[RFD/PATCH] Implement pack.compression and pack-objects --compression=N

[Date Prev][Date Next][Thread Prev][Thread Next][Date Index][Thread Index]

 



Git's object store and packing are optimized for
* Expensive repo to repo bandwidth; and
* Small-ish files
This justifies extensive use of compression.

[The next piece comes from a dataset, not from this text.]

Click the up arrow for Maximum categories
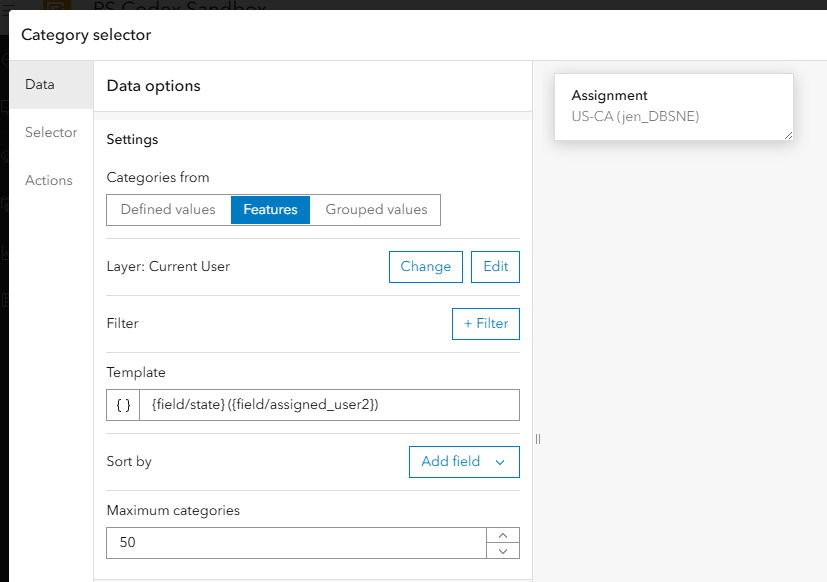This screenshot has height=582, width=827. pyautogui.click(x=503, y=535)
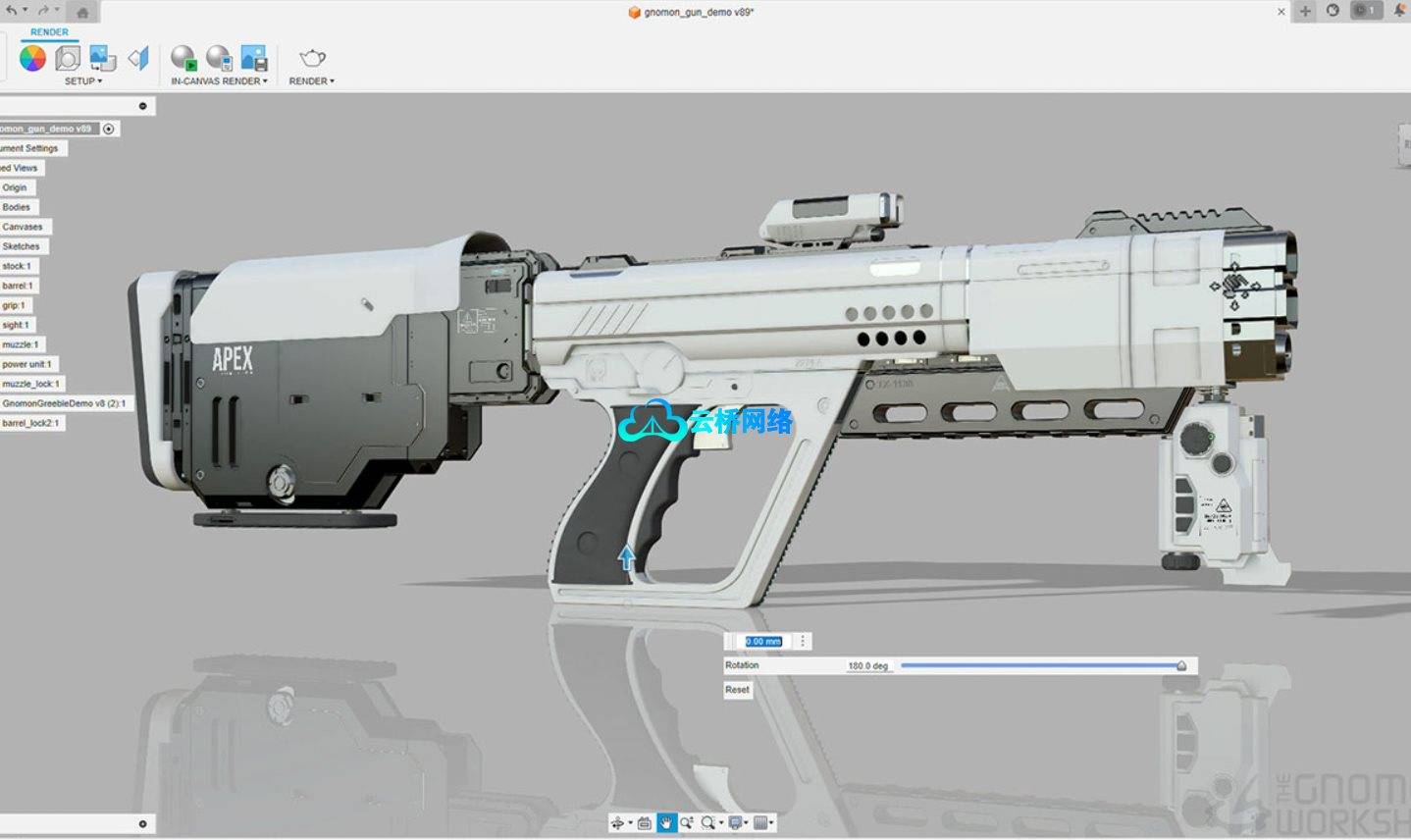The width and height of the screenshot is (1411, 840).
Task: Click the 0.00 mm distance input field
Action: 762,642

In a multi-developer *office* with inter-repository
transfers occurring over a 100Mb+ LAN,  there is less
reason to compress files and slow down response times.
Response times suffer even more when large files are involved.
However,  *off-line* pack compression may still be
desirable to reduce storage space.

Consequently,  for such a usage pattern it is useful
to specify different compression levels for loose
objects and packs.  This patch implements a config
variable pack.compression in addition to the existing
core.compression,  meant to be used for repacking.
It also adds --compression=N to pack-objects,
meant for push/pull/fetch,  if different,  or if different
on a per-repository basis.

** THIS PATCH IS UNTESTED AND MEANT FOR DISCUSSION. **
git-repack.sh might also need to be modified,
and how to pass --compression=N during push/pull/fetch
has not been investigated.

This applies on top of the git-repack --max-pack-size patchset.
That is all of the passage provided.